Task objective:
Format the lines below as a numbered list, leaving out any blank lines.

Source material:
— BEGIN —

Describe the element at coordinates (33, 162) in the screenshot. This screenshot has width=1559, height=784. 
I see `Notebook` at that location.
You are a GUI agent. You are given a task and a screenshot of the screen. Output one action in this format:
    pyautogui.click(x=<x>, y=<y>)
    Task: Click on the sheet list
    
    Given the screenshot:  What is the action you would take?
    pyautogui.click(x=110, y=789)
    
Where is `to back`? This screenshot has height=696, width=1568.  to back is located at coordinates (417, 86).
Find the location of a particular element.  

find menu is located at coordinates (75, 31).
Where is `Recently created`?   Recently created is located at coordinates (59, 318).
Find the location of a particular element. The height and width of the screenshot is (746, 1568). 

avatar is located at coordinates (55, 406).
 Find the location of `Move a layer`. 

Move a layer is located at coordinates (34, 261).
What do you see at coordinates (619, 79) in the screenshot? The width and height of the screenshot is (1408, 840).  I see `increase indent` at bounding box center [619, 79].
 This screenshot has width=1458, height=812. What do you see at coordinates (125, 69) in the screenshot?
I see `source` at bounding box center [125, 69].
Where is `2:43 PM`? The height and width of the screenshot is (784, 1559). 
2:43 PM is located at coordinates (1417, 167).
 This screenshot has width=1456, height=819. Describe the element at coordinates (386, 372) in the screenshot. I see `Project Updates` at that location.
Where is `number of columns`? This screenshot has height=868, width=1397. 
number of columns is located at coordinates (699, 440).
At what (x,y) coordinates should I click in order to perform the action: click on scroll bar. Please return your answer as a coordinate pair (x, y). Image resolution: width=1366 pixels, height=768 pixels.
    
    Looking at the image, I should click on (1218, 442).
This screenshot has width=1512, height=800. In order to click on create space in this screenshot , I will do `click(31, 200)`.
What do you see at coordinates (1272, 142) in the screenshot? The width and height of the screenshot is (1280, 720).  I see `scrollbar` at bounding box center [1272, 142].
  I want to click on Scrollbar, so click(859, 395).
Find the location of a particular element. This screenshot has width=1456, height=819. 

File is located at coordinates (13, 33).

— END —

The output:
1. Describe the element at coordinates (33, 162) in the screenshot. This screenshot has width=1559, height=784. 
2. I see `Notebook` at that location.
3. You are a GUI agent. You are given a task and a screenshot of the screen. Output one action in this format:
4.     pyautogui.click(x=<x>, y=<y>)
5.     Task: Click on the sheet list
6.     Given the screenshot:  What is the action you would take?
7.     pyautogui.click(x=110, y=789)
8. Where is `to back`? This screenshot has height=696, width=1568.  to back is located at coordinates (417, 86).
9. Find the location of a particular element.  
10. find menu is located at coordinates (75, 31).
11. Where is `Recently created`?   Recently created is located at coordinates (59, 318).
12. Find the location of a particular element. The height and width of the screenshot is (746, 1568). 
13. avatar is located at coordinates (55, 406).
14.  Find the location of `Move a layer`. 
15. Move a layer is located at coordinates (34, 261).
16. What do you see at coordinates (619, 79) in the screenshot? The width and height of the screenshot is (1408, 840).  I see `increase indent` at bounding box center [619, 79].
17.  This screenshot has width=1458, height=812. What do you see at coordinates (125, 69) in the screenshot?
18. I see `source` at bounding box center [125, 69].
19. Where is `2:43 PM`? The height and width of the screenshot is (784, 1559). 
20. 2:43 PM is located at coordinates (1417, 167).
21.  This screenshot has width=1456, height=819. Describe the element at coordinates (386, 372) in the screenshot. I see `Project Updates` at that location.
22. Where is `number of columns`? This screenshot has height=868, width=1397. 
23. number of columns is located at coordinates (699, 440).
24. At what (x,y) coordinates should I click in order to perform the action: click on scroll bar. Please return your answer as a coordinate pair (x, y). Image resolution: width=1366 pixels, height=768 pixels.
25.     Looking at the image, I should click on (1218, 442).
26. This screenshot has width=1512, height=800. In order to click on create space in this screenshot , I will do `click(31, 200)`.
27. What do you see at coordinates (1272, 142) in the screenshot? The width and height of the screenshot is (1280, 720).  I see `scrollbar` at bounding box center [1272, 142].
28.   I want to click on Scrollbar, so click(859, 395).
29. Find the location of a particular element. This screenshot has width=1456, height=819. 
30. File is located at coordinates (13, 33).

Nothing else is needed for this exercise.